Much Ado About Writing
Recently, I have begun to suspect that I have a mild form of hypergraphia, that insidious neurologic disorder that dampens a person's impulse control, causing him or her to write obsessively. It can be rated on a scale of 1 (nagging preoccupation, can't go more than a few days without writing) to 10 (Stephen King). I have to admit, if this is true, it's kind of a cool affliction to have. I always wanted some sort of debilitation or tragic moral failing to give me credibility as a writer—something like gambling or womanizing or the compulsion to collect excess fertilizer on weekends and shape it into tall, grooved mounds like Devil's Tower.
Throughout the ages, alcoholism has been the most popular choice for writers. It was embraced by such giants as James Joyce, William Faulkner, F. Scott Fitzgerald, Dorothy Parker, and Truman Capote. Jack London, always the prodigy, started on the bottle when he was five, stealing sips of beer while he carried a sloshing bucket of it into the fields for his stepfather. Nothing to be ashamed of there. However, it's a little late for me to get started down that road, and I certainly don't want to be one of those Janie-come-latelys who only becomes a drinker because she's heard it's the fashionable thing to do. No, indeed. As for womanizing and gambling, I don't really have the temperament for it. Of course, there is a wide world of pharmaceuticals to be tried. Burroughs was all about the morphine and the heroin. Poe, too, was thought to have a crippling opium addiction, although it's since been revealed that this was pure mythology—he was just really, really morbid. And I suppose I could emulate Percy Bysshe Shelly, but where does one obtain laudanum these days, anyhow?

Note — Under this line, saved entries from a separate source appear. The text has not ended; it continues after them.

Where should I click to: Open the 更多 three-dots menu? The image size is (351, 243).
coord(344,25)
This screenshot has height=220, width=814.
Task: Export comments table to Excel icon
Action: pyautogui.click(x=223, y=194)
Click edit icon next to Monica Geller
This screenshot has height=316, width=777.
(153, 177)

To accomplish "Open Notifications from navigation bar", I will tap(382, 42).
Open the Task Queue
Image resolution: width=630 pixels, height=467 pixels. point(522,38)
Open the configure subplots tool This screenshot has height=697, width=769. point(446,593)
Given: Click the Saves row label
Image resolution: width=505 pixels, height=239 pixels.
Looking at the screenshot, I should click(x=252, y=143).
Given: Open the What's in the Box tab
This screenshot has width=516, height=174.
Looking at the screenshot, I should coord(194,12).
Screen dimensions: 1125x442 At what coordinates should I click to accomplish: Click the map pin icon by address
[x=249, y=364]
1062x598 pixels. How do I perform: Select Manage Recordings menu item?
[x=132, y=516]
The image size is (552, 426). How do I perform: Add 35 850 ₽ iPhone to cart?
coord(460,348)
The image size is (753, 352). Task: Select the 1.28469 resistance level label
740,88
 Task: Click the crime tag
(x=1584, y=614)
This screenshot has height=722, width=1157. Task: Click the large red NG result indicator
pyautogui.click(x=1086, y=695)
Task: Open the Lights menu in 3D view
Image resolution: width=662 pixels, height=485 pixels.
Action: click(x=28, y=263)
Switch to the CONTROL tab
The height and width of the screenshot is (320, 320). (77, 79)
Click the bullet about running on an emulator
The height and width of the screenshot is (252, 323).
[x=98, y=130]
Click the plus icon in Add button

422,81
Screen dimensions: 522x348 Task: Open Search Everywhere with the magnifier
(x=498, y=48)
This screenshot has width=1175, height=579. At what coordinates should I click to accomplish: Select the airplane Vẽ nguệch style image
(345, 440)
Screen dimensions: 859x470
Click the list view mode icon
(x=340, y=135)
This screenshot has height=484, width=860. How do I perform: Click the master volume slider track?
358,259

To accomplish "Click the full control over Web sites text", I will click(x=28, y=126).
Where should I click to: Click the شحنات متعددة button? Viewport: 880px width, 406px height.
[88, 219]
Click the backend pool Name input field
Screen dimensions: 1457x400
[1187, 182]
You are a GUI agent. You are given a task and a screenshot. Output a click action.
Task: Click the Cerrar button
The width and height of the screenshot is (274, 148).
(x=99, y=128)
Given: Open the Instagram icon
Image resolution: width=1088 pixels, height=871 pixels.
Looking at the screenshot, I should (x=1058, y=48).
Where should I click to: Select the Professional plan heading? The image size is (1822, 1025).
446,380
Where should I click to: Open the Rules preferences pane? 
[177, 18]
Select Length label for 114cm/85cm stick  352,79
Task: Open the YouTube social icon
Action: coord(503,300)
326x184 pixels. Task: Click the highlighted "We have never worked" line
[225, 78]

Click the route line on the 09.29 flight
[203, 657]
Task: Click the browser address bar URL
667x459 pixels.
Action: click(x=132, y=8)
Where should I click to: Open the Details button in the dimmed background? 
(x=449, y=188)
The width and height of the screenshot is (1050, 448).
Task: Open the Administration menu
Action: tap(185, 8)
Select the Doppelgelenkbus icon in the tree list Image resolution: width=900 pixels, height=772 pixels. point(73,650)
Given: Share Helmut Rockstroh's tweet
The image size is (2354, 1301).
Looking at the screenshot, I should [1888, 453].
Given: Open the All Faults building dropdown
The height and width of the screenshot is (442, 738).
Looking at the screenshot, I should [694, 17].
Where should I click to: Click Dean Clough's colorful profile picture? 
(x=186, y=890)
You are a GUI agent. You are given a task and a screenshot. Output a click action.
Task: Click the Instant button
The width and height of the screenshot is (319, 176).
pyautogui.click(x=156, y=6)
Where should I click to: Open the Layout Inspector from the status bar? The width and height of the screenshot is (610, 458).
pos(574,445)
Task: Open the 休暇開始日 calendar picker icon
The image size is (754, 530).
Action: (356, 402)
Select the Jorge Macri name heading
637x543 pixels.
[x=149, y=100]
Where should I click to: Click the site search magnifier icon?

My vices are not glamorous at all. They consist primarily of somewhat disagreeable habits, such as buying too many shoes, talking to myself incessantly, and making up nasty limericks about people I don't like. None of this screams out "greatest literary voice of her generation." I guess I could adopt a weird belief system, something centered around phrenology or the notion of a Flat Earth. But then I'd likely be dismissed as "arcane" or "fringe" or "stupid like a big box of rocks." This kind of pablum won't get you the Pulitzer, unless they create a special category for writers whose strange, anachronistic theories about the world enable them to soar to great heights of mediocrity.
So hypergraphia it is. Hey, I'll take what I can get. Anyway, I'm grateful for the modicum of eccentricity that this malady affords me, and also grateful that it's not so all-consuming as to render me incapable of performing my daily tasks. (So far, my record for continuous writing is seven hours—that's a whole seventeen hours frittered away on pointless activities like sleeping, eating, and going to work). Never have I sat at the keyboard until I was little more than a slumped, delirious ghost of my former self. And just for the record, I have never honestly considered killing people just so I'd have something interesting to write about (as inevitably happens in those weird horror movies that always seem to star Judd Nelson). There are all sorts of good reasons to kill people, as any Raskolnikov can tell you, but writer's block should never be one of them.